■ **What you should do**: Scan the entries below and count the lines holding the string "options". Supply only the number.

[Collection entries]
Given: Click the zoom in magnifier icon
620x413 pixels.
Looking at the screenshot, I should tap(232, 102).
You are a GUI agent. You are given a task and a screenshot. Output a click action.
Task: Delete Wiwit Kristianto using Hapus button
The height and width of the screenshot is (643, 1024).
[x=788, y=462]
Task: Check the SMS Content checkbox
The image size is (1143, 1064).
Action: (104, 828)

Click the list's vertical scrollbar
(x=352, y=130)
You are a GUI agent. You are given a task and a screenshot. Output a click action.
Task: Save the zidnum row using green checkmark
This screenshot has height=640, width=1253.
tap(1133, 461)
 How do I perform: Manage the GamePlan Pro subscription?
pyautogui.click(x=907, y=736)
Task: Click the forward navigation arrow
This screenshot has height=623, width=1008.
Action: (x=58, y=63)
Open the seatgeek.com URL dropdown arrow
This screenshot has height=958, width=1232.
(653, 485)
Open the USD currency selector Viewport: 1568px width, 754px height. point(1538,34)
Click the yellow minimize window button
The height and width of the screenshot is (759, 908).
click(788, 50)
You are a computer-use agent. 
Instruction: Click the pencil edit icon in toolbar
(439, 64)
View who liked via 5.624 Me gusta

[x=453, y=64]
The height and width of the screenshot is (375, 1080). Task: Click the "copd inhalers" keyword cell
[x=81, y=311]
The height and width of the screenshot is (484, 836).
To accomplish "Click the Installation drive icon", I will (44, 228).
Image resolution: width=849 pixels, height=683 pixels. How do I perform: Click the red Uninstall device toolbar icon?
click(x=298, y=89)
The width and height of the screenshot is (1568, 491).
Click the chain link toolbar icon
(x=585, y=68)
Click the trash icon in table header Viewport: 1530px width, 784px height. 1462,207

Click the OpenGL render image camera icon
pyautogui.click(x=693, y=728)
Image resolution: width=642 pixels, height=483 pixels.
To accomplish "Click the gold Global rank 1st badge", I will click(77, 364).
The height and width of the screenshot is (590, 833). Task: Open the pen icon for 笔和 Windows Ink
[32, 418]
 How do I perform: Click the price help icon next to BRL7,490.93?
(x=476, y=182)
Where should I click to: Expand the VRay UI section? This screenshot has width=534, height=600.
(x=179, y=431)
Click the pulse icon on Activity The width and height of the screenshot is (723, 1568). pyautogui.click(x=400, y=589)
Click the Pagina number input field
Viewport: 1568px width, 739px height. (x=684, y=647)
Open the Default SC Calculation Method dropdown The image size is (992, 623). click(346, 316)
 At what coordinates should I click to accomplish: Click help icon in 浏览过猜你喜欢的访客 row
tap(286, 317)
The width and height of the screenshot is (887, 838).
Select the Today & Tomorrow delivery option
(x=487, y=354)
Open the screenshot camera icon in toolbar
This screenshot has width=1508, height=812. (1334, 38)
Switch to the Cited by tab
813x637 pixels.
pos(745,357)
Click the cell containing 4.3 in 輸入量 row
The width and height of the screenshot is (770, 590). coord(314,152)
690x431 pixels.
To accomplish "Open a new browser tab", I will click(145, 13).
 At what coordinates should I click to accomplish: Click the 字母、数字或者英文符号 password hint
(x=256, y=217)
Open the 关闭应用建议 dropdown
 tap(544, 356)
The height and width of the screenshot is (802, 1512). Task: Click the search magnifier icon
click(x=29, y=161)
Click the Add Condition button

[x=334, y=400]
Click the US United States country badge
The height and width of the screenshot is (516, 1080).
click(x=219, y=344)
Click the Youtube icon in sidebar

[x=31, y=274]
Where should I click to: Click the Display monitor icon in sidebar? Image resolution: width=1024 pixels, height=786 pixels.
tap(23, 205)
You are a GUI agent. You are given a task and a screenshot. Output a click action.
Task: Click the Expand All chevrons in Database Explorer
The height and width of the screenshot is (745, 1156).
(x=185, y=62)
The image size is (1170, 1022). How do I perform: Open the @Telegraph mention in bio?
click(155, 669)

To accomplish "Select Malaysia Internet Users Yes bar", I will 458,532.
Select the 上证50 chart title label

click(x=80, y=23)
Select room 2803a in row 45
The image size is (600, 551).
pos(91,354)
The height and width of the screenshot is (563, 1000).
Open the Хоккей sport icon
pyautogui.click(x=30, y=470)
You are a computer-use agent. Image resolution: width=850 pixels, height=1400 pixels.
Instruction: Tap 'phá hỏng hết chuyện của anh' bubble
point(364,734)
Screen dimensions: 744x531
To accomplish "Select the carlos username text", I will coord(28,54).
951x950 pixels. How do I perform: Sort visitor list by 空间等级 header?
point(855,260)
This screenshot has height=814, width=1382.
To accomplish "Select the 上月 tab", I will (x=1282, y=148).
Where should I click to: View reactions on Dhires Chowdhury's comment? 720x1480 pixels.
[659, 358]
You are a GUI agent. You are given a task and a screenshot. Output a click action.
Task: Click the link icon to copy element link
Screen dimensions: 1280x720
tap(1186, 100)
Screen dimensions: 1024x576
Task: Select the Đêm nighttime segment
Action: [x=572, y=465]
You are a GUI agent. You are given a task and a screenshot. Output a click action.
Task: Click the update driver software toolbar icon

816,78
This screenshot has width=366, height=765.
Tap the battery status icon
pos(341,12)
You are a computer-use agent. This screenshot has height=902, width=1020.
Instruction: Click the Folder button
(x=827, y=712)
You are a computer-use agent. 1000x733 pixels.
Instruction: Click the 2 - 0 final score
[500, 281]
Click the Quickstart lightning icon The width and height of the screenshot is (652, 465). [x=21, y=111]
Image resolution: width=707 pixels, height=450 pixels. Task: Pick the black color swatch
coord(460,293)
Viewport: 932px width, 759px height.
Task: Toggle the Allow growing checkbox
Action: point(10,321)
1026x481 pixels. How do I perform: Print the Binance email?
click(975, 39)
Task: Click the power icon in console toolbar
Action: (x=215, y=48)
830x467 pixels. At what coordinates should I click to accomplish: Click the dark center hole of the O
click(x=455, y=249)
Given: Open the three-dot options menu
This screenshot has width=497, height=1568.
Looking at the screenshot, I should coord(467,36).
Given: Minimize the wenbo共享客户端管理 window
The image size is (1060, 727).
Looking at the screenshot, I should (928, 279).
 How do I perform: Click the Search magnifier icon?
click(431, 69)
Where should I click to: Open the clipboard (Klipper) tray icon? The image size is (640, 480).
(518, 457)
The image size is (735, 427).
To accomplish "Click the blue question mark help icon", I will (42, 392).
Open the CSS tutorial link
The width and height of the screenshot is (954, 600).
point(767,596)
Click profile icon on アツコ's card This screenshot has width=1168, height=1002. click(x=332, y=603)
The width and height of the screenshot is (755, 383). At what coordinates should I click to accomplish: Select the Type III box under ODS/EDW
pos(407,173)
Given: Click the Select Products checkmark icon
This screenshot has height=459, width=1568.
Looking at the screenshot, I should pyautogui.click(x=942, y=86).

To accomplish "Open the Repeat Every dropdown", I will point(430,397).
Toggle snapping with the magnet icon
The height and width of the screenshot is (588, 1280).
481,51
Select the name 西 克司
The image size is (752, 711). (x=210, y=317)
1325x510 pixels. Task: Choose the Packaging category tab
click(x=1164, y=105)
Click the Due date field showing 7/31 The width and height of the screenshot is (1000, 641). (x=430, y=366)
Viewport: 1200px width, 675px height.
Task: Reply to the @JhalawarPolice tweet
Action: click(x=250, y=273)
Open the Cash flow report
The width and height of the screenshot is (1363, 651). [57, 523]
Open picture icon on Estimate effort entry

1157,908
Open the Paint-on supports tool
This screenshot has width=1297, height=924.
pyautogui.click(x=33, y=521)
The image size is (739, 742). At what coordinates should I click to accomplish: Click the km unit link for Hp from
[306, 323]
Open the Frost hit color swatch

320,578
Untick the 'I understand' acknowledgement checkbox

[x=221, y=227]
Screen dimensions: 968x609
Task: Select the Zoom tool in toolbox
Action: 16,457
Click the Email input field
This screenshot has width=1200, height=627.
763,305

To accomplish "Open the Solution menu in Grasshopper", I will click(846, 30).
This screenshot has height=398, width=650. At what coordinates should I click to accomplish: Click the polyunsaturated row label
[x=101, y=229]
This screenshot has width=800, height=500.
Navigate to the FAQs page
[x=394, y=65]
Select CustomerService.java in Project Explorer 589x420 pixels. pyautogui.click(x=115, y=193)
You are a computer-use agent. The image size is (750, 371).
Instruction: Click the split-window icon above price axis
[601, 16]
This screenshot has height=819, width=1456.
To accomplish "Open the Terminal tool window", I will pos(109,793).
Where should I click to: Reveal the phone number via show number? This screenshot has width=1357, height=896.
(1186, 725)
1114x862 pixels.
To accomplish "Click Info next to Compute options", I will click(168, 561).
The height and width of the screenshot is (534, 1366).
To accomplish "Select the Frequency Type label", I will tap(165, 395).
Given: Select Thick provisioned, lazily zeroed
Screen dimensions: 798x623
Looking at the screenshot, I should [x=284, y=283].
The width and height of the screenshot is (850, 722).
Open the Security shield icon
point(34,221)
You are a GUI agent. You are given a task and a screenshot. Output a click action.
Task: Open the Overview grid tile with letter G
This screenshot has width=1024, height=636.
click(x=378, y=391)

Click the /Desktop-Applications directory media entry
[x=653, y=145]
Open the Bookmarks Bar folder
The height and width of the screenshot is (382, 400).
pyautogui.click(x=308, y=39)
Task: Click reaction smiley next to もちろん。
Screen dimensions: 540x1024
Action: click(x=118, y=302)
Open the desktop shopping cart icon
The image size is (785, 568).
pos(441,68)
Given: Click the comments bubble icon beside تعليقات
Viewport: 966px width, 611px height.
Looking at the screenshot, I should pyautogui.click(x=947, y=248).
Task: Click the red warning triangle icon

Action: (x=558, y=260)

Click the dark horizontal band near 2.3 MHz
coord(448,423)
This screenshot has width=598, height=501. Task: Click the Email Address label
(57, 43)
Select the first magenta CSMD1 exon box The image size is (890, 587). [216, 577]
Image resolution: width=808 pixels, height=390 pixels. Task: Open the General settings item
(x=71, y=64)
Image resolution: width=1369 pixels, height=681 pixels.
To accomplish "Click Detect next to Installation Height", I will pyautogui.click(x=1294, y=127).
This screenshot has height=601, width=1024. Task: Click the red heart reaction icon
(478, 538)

■ **Answer section**: 2